Copy the rows starting with the line that contains "Identify the location" and going on through the line that contains "The image size is (800, 510).", keeping every word the same. Leave the pictures out of your copy.

--------------------------------

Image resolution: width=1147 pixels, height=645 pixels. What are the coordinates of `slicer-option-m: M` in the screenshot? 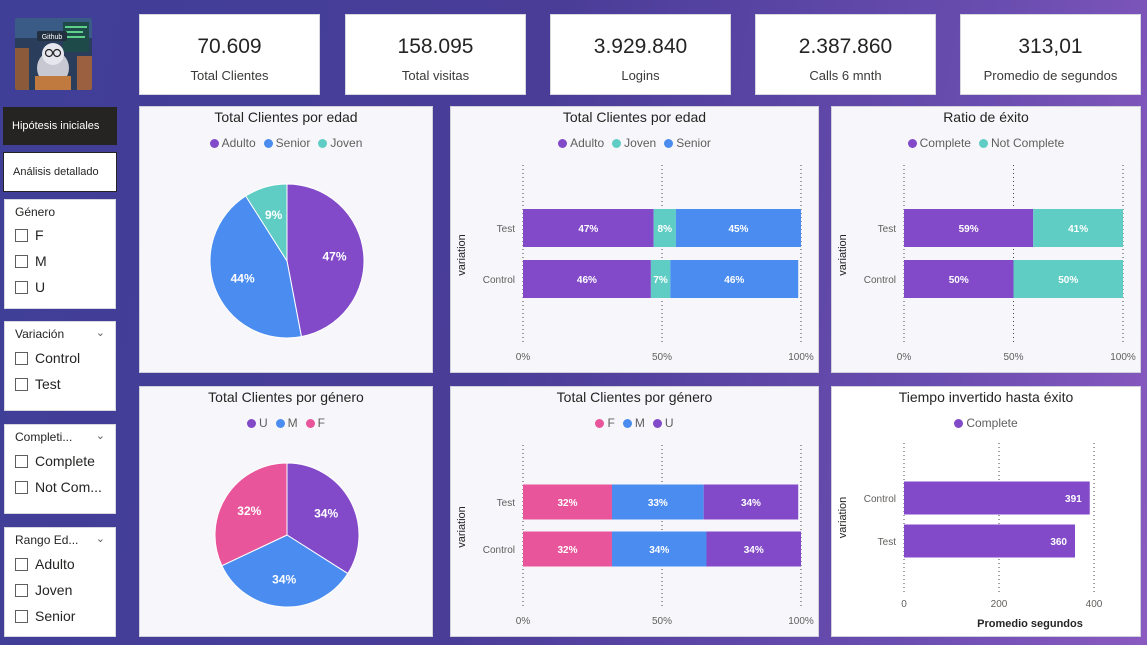 It's located at (31, 261).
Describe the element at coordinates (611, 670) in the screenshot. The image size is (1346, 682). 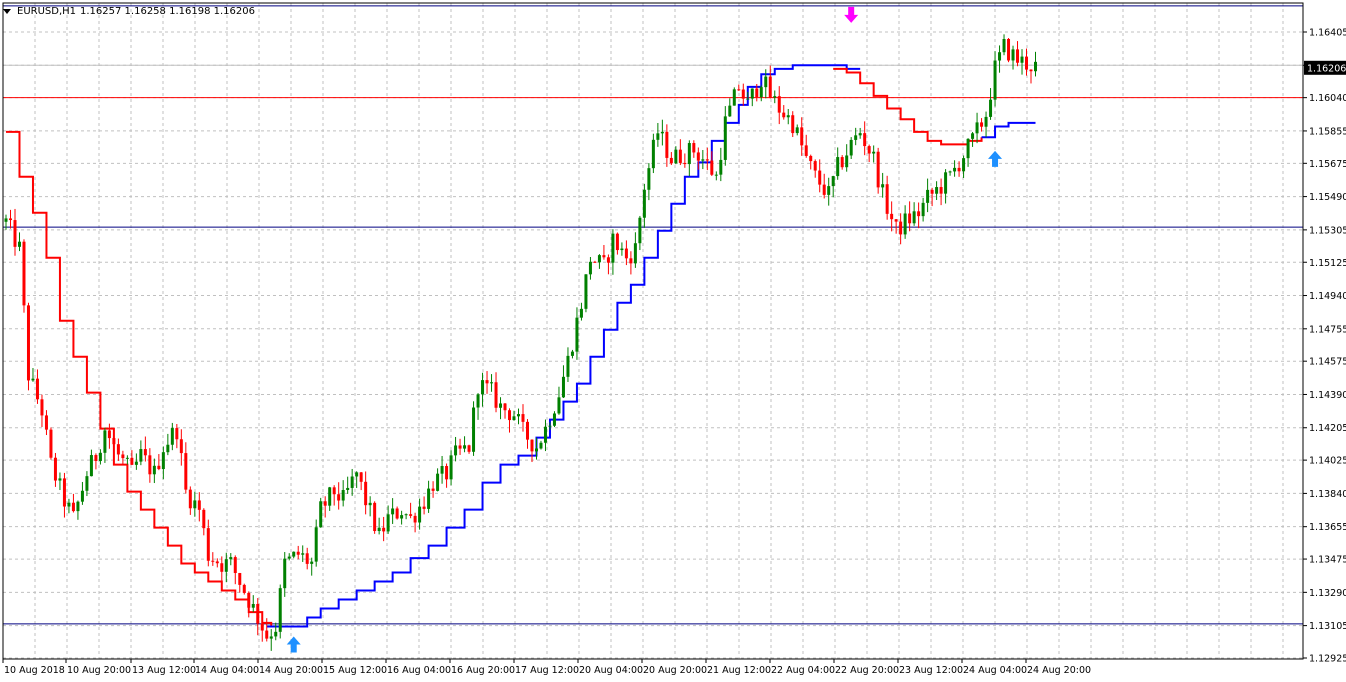
I see `x-tick-label: 20 Aug 04:00` at that location.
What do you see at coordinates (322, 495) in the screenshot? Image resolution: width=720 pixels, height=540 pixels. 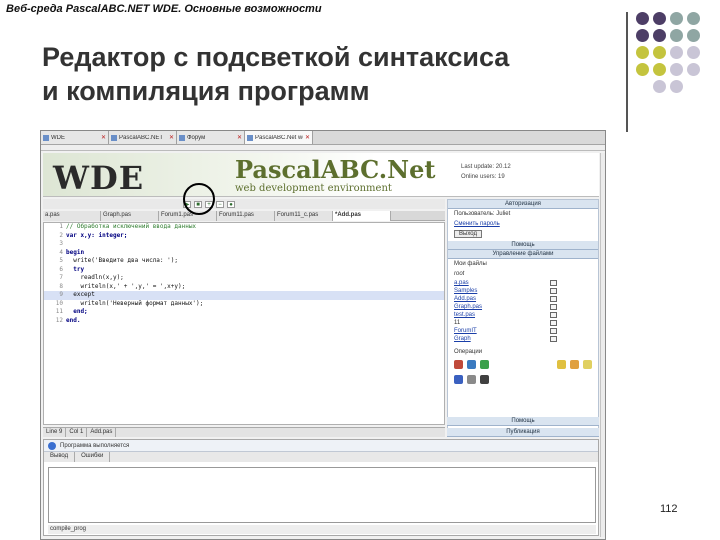 I see `output-textarea` at bounding box center [322, 495].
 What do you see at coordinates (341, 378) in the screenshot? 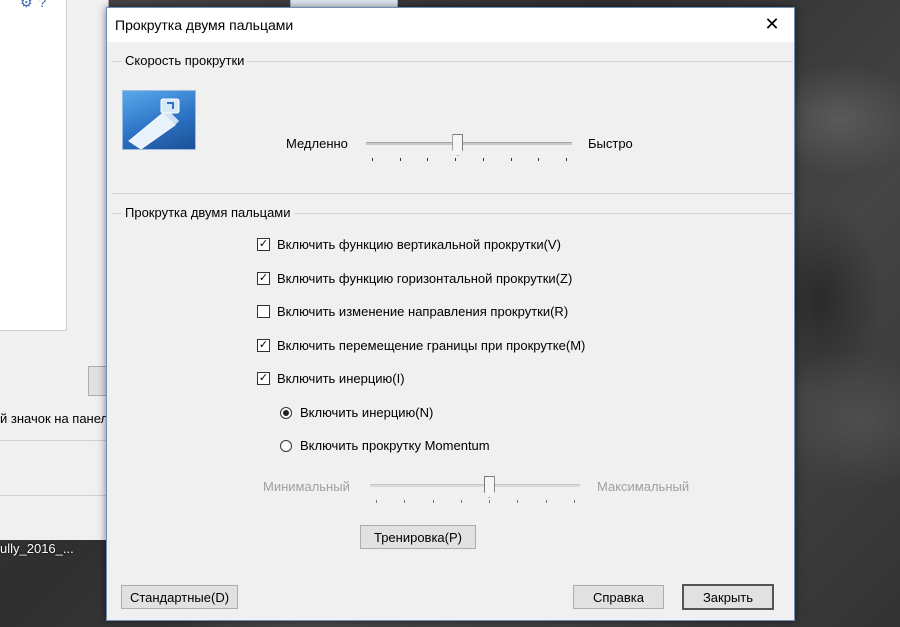
I see `checkbox-label: Включить инерцию(I)` at bounding box center [341, 378].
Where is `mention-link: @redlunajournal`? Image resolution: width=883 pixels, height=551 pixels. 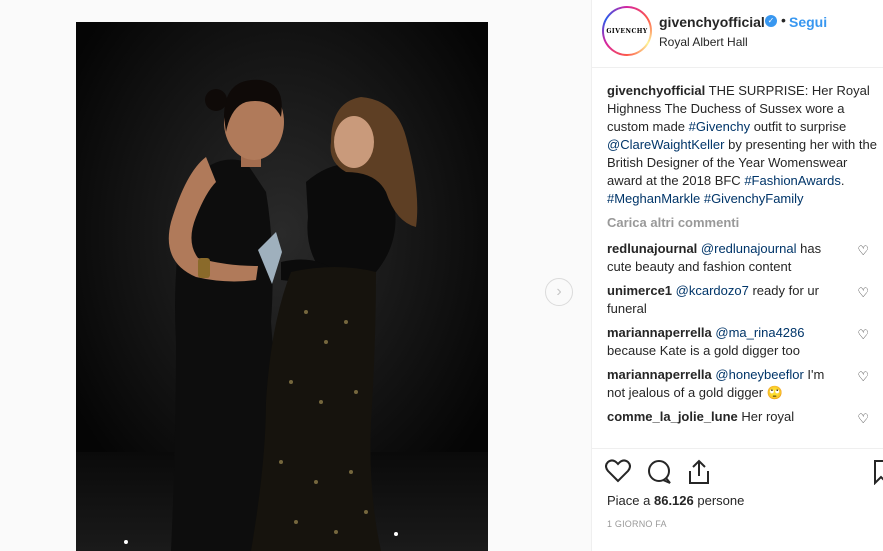 mention-link: @redlunajournal is located at coordinates (749, 248).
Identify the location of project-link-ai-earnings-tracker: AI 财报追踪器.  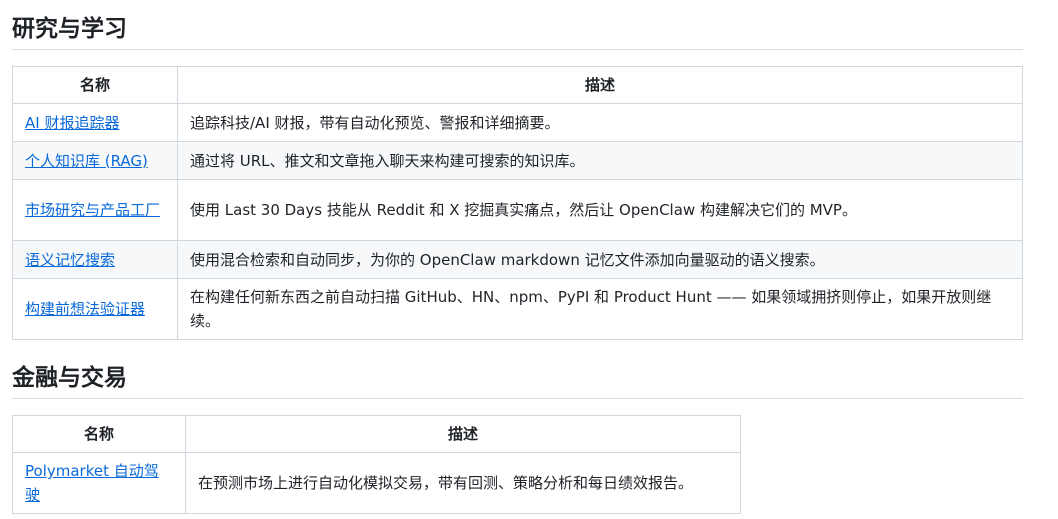
(72, 123).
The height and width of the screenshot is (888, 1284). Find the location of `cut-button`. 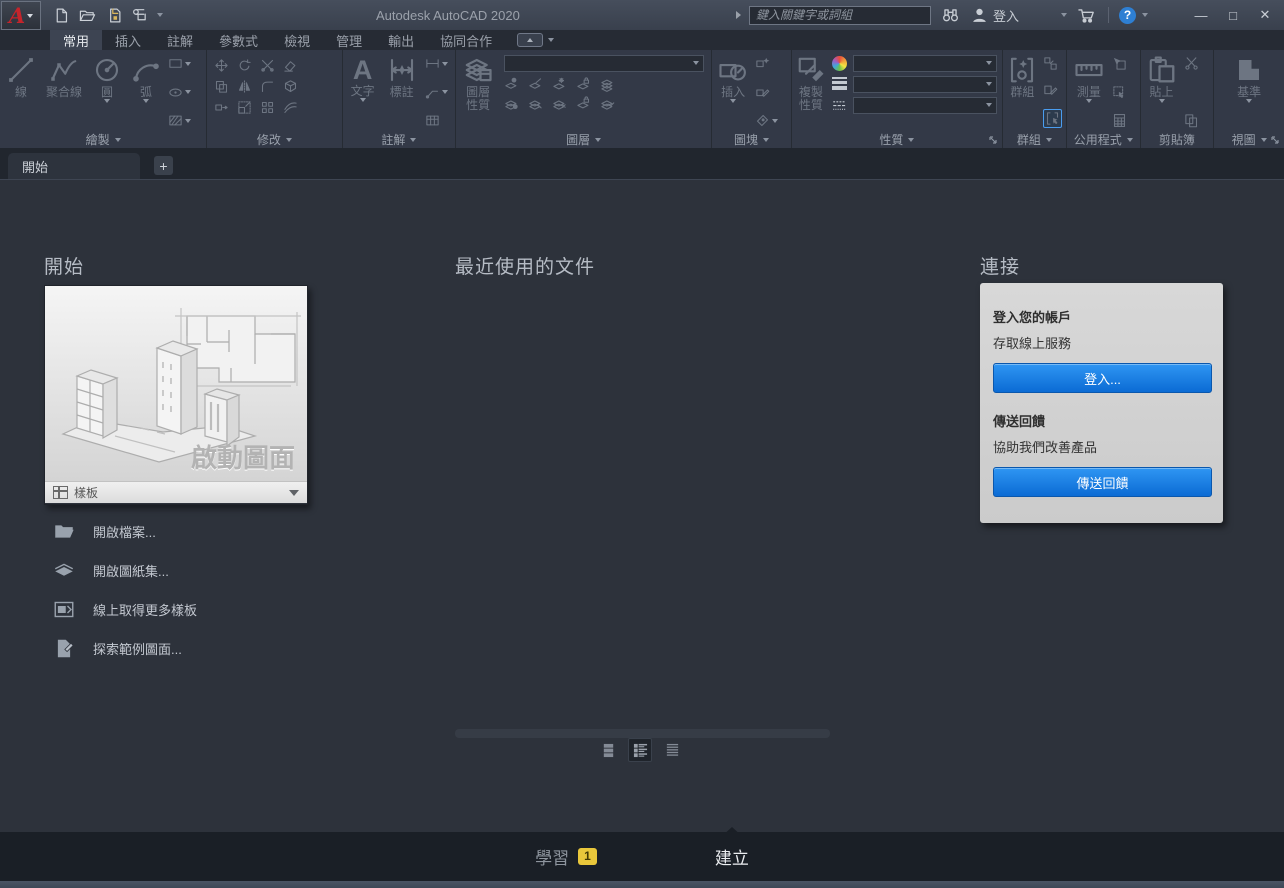

cut-button is located at coordinates (1192, 64).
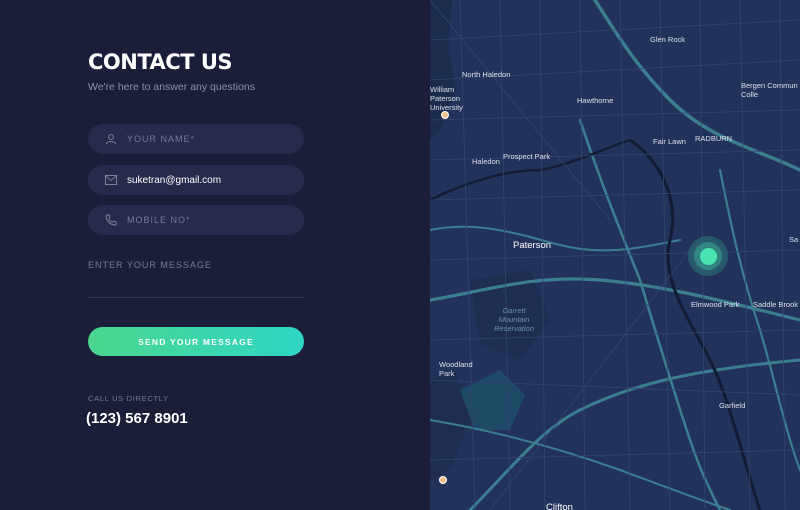 The image size is (800, 510). Describe the element at coordinates (111, 180) in the screenshot. I see `envelope-icon` at that location.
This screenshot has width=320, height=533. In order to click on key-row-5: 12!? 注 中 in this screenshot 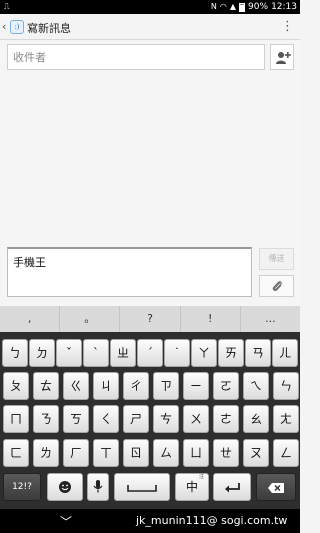, I will do `click(150, 488)`.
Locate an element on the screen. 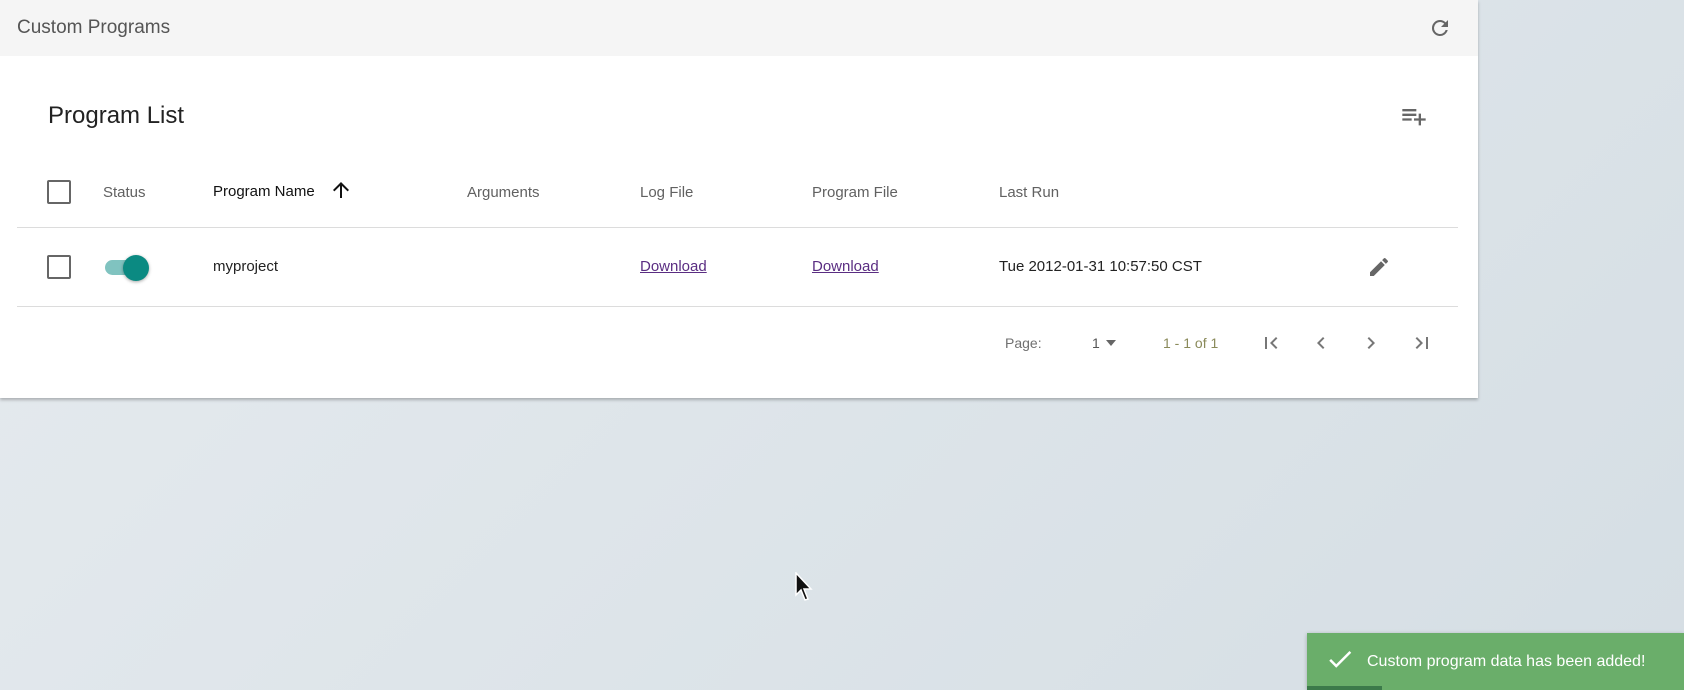 The height and width of the screenshot is (690, 1684). card-title: Program List is located at coordinates (116, 116).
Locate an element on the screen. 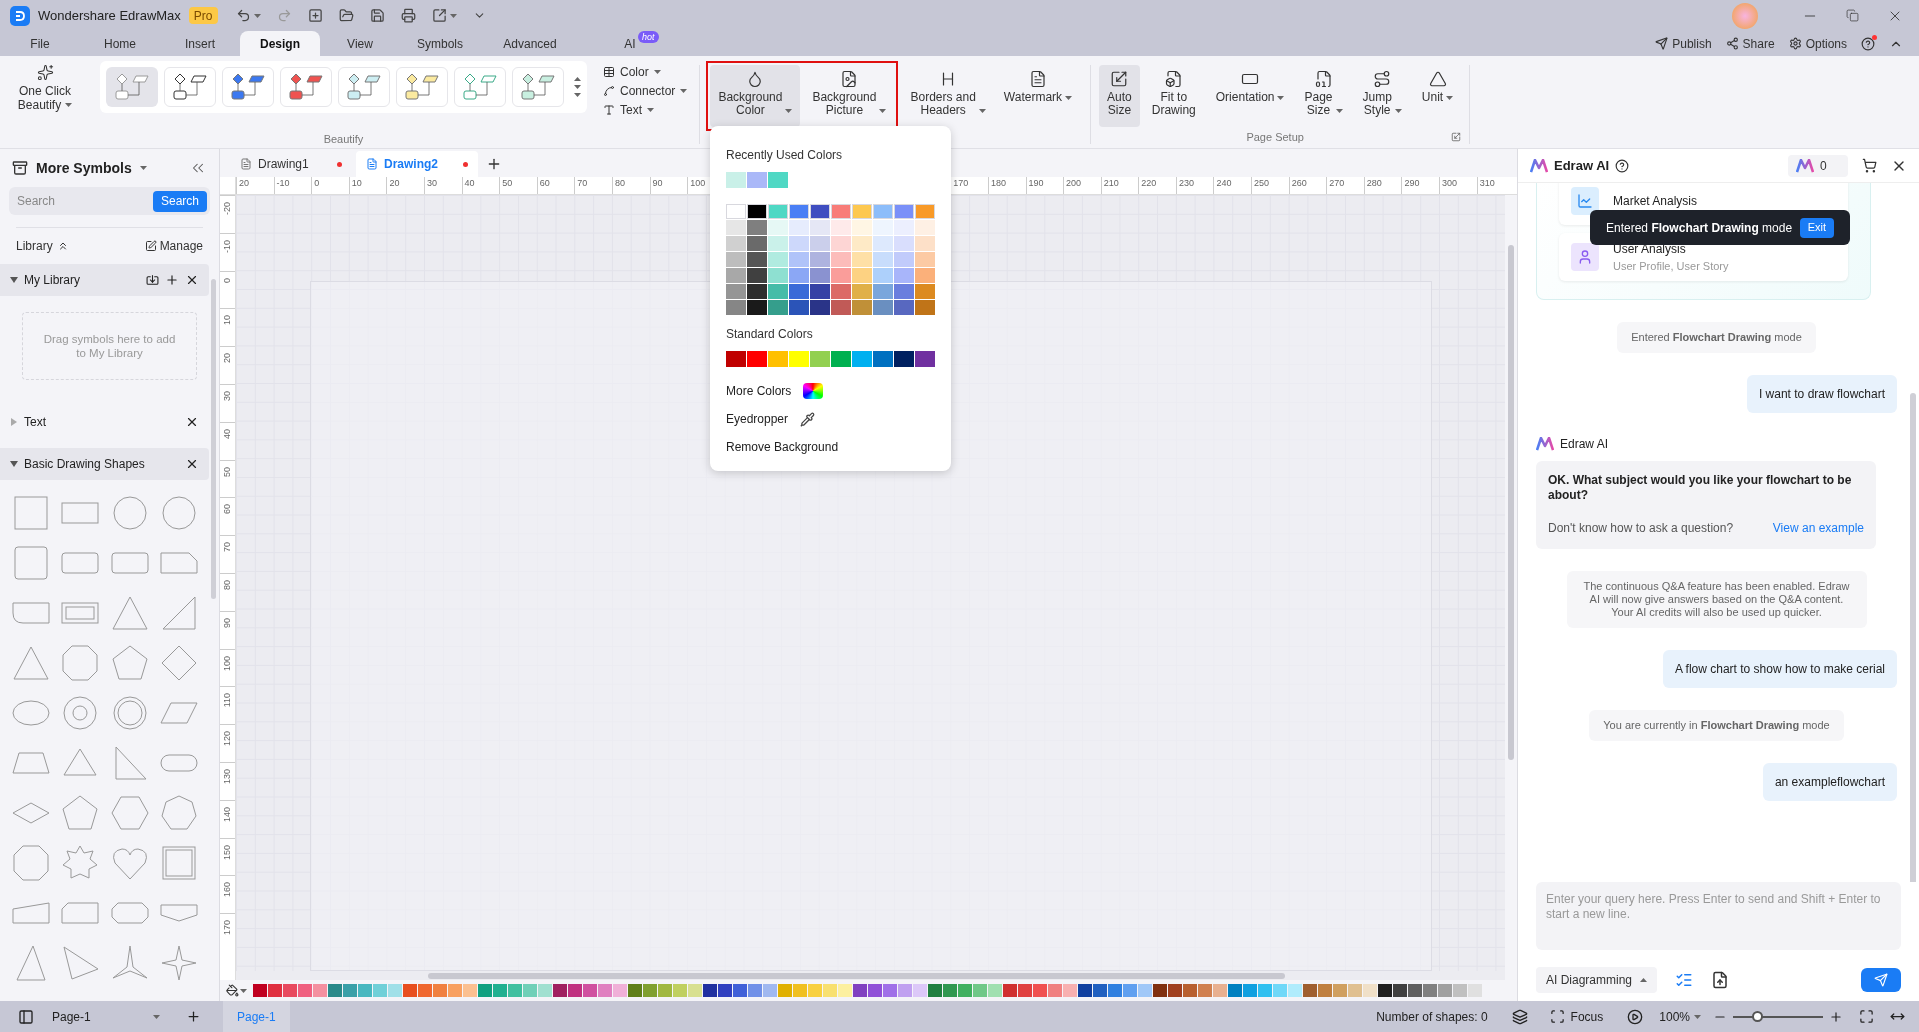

--------------------------------

Expected answer:
Identify the location of project-link-ai-earnings-tracker: AI 财报追踪器.  
(72, 123).
The height and width of the screenshot is (888, 1284). Find the location of `cut-button`. 

cut-button is located at coordinates (1192, 64).
 The image size is (800, 510). Describe the element at coordinates (111, 180) in the screenshot. I see `envelope-icon` at that location.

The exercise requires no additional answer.